Alternative extensions succeed via a snowball effect and that snowball won't start rolling unless registration is cheap and accessible to everybody at the outset.
.info, .mobi, and .pro are all inferior products to .com and must be priced at a discount at the outset to get the snowball rolling. Once the snowball starts rolling, you get a landrush, once there are millions of domains in circulation, the better keywords become relatively more valuable and people start trading them and selling them on an aftermarket, when people start paying premium prices the domains start getting developed because they have prestige and credibility attached to them and justify the technology investment and marketing.
As more domains get developed aftermarket prices go up, and the millions of people who bought 2 word, 3 words, or dashed domains decide to pay more than the initial discounted price to renew their alternative extension domain. The registry makes a fortune and starts promoting and marketing the extension to business and end users. Domain values go up, more kudos gets attached to the premium domains, businesses see other businesses starting to use the extension, Internet users start accepting it's use, and then, and only then, do business start developing it in volume. This is the point when you can start arguing that to a business $99 is an acceptable registration cost. Until this point businesses haven't heard of it and wouldn't consider using it even if it was free, and Internet users won't accept it because they can't see anybody else using it.

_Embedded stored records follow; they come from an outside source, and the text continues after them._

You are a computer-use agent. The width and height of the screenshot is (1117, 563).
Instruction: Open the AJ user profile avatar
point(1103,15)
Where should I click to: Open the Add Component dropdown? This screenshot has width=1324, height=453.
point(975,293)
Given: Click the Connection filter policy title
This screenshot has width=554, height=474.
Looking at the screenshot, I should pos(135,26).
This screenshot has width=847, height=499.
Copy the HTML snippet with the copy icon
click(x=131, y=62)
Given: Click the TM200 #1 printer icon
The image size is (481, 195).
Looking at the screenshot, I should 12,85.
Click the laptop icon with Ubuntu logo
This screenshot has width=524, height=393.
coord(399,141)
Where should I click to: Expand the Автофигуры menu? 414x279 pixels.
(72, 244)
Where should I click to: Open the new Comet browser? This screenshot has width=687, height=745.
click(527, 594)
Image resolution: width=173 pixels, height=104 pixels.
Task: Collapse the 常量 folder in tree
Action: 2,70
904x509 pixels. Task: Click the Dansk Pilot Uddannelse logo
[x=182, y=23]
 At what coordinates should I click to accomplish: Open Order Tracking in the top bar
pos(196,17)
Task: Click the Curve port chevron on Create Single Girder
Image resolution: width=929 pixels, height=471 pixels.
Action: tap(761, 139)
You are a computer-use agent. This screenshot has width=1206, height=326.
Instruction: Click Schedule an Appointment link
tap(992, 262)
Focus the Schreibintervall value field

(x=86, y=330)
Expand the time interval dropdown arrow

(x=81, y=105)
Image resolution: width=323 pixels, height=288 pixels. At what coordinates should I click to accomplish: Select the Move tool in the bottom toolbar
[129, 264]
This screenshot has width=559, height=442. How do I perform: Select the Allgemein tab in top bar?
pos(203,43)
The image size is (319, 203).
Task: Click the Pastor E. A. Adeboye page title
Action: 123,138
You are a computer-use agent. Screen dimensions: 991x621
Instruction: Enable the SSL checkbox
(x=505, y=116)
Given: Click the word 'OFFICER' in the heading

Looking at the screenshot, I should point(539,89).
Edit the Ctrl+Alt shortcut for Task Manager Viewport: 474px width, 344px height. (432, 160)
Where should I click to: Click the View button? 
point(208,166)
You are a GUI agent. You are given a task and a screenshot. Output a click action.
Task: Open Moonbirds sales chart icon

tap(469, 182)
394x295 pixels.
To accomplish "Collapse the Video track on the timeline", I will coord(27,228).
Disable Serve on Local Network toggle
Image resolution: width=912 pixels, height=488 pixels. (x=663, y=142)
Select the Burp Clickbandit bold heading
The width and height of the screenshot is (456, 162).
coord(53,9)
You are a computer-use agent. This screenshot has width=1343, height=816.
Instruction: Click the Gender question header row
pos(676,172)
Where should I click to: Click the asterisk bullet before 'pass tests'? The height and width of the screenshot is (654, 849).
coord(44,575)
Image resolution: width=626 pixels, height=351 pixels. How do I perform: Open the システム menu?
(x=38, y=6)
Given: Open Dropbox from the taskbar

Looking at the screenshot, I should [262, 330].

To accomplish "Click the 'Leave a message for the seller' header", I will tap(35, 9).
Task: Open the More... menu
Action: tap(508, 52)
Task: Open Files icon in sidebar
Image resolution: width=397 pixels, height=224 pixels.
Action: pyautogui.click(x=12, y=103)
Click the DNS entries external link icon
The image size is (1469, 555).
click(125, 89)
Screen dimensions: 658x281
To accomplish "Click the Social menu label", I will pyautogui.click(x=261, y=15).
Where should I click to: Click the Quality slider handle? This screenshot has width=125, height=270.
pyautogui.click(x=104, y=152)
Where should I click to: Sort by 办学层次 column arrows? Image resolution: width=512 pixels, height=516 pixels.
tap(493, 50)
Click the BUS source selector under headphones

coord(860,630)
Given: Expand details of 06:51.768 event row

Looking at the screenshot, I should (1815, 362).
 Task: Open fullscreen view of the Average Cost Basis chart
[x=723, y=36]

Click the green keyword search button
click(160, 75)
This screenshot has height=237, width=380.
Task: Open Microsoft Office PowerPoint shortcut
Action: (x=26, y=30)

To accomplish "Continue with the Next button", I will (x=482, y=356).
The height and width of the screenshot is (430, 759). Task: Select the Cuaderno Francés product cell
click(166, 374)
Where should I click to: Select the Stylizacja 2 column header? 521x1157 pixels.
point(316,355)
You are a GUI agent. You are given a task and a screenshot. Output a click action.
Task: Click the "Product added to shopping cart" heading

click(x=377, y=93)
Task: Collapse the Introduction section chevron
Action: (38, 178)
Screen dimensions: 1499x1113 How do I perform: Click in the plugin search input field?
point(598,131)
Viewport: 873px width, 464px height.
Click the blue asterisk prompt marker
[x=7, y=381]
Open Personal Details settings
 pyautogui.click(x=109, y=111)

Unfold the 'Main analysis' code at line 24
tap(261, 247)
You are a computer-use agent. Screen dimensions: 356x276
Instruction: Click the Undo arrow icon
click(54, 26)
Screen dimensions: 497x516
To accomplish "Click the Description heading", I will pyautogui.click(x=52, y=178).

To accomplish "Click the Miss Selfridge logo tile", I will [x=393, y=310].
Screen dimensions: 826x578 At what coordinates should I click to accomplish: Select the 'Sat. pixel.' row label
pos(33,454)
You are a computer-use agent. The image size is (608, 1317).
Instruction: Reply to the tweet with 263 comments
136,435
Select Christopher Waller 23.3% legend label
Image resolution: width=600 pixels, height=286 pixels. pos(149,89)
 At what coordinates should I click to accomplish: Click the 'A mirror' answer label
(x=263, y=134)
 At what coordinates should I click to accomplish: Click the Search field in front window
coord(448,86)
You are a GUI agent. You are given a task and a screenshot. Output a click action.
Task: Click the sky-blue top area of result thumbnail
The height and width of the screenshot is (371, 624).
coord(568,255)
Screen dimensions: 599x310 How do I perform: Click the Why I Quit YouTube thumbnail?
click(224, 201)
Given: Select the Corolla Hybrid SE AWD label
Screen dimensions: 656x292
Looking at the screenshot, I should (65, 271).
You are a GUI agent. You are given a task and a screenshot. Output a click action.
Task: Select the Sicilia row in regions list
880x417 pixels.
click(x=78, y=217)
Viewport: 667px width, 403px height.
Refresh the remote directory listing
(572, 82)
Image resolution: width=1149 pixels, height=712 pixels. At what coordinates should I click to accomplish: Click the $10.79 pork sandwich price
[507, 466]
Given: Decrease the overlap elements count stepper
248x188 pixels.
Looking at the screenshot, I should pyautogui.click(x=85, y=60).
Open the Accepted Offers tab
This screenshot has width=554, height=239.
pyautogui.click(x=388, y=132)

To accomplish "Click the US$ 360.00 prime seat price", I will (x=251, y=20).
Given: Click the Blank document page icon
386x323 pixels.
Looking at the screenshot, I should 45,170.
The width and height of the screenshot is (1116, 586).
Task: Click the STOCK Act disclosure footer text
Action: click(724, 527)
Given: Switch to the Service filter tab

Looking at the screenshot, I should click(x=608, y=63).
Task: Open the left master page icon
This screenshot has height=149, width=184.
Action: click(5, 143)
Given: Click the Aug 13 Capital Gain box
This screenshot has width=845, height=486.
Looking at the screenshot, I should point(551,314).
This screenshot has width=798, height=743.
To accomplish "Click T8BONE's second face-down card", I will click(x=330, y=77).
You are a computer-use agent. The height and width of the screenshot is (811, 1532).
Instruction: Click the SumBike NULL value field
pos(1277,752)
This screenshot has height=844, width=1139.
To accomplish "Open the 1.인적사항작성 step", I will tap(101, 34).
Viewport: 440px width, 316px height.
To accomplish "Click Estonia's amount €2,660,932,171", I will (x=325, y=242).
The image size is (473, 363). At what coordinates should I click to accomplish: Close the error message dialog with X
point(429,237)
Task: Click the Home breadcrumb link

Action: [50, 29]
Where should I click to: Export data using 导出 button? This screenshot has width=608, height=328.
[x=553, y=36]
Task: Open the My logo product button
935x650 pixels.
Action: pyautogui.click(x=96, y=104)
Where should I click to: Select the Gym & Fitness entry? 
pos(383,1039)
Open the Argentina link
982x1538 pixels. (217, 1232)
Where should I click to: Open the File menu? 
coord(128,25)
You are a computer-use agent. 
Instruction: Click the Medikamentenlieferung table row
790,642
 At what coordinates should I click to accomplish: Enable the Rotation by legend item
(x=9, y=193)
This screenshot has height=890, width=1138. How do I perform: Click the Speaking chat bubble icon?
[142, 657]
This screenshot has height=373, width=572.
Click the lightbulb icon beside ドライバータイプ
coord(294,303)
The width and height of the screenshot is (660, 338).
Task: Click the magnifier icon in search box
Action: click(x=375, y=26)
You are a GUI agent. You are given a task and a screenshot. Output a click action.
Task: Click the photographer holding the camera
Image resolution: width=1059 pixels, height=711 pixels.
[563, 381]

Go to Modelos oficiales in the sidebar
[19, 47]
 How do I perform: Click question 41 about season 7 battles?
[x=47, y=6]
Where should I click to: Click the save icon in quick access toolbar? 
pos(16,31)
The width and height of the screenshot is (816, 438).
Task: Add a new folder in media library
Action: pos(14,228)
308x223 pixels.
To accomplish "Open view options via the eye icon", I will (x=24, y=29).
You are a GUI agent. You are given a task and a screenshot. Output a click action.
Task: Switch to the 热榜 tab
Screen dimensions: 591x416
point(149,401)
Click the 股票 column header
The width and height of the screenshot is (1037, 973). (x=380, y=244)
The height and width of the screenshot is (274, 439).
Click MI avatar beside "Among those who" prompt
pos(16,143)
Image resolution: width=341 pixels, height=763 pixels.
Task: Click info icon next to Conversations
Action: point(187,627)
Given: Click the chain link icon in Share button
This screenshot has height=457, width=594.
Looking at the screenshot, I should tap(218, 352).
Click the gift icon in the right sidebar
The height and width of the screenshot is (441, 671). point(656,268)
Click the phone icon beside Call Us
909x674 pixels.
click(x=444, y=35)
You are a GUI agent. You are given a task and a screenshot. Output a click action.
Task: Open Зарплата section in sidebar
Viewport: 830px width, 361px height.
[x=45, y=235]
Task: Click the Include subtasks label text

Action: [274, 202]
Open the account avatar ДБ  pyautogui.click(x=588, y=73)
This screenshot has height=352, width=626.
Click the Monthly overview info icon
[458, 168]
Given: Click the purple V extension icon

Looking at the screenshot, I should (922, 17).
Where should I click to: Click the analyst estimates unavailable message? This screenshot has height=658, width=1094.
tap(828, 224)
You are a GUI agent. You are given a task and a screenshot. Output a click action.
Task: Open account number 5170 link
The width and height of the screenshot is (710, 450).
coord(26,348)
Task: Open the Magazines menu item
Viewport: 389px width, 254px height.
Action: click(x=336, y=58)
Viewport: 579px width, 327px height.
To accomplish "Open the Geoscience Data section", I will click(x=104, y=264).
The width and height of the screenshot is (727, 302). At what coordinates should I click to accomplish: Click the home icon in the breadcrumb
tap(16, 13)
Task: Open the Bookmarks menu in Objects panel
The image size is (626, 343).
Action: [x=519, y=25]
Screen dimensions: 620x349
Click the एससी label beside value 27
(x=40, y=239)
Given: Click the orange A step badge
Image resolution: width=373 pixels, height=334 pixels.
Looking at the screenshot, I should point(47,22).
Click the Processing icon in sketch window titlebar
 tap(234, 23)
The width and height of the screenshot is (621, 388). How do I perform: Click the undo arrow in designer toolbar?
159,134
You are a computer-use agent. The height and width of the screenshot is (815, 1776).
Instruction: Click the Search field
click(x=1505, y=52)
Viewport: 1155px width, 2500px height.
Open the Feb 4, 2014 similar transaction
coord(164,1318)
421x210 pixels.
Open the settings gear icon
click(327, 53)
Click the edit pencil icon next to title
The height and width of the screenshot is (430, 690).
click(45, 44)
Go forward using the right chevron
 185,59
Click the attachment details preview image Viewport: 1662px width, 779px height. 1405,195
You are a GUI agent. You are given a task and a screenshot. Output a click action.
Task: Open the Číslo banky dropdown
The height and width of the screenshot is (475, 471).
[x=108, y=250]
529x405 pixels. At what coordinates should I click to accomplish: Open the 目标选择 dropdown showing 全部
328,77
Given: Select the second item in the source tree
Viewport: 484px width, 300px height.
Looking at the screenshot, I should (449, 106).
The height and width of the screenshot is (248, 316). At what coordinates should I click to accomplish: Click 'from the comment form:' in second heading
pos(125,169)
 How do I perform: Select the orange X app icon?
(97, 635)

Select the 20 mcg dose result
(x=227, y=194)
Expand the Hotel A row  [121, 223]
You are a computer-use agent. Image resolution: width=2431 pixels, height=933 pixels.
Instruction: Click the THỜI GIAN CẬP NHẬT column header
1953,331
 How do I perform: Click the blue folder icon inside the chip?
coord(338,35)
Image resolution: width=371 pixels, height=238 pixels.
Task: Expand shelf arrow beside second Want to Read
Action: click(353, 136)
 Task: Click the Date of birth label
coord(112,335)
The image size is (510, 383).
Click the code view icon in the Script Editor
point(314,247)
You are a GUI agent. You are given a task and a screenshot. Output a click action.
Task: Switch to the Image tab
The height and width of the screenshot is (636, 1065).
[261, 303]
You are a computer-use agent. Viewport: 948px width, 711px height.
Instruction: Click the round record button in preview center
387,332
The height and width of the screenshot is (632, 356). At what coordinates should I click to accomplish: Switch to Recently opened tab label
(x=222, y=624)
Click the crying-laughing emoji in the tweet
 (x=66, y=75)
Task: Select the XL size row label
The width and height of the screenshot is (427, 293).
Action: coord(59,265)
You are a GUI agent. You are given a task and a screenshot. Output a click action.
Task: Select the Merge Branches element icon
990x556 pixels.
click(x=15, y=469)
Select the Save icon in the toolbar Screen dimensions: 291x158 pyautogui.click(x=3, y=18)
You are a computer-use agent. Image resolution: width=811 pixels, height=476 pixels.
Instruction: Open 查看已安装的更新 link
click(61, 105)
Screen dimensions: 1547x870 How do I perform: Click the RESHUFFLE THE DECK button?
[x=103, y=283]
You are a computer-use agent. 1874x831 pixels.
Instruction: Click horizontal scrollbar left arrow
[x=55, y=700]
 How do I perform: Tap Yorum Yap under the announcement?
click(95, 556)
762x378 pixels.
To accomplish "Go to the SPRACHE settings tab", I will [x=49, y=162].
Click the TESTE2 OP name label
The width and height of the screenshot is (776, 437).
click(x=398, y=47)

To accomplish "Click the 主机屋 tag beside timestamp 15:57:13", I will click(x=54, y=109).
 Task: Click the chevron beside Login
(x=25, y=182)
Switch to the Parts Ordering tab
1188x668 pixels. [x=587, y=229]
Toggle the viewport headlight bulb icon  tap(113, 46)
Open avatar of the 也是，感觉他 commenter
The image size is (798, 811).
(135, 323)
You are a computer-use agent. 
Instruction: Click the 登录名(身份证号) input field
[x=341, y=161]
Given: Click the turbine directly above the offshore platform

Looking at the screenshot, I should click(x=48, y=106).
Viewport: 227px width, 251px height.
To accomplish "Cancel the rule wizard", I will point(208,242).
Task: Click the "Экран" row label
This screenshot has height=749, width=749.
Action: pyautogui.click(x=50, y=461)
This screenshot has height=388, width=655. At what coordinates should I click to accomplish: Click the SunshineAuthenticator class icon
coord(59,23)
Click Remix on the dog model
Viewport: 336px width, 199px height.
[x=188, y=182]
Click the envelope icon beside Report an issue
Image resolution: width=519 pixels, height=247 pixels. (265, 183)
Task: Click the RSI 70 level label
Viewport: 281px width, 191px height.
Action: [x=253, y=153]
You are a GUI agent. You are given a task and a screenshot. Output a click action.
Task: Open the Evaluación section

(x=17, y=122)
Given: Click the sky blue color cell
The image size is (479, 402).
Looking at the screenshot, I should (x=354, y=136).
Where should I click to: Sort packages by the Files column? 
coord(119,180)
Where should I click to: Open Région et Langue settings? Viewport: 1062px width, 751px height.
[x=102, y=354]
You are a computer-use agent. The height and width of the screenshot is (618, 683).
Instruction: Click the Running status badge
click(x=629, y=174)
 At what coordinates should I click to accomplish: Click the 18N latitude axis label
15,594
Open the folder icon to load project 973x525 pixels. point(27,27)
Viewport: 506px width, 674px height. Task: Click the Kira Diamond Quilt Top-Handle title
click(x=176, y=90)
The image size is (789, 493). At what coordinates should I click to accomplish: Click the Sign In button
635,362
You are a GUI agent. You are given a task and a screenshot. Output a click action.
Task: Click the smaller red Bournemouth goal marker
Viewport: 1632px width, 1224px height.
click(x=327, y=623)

This is how alternative domain extensions develop in the real world. Registry.pro took the short sighted and deluded approach of thinking 1) You can force selected people to develop domains as you see fit, 2) That you can charge people a tenfold premium price for an inferior product and somehow businesses will start using it.
This strategy has been proved wrong time and time again, total domains registered haven't changed significantly for 2 1/2 years and that's a complete joke when you have a credible sounding extension like .pro. Since $49 .pros didn't kickstart the snowball effect, $75 will have virtually no effect on total registrations.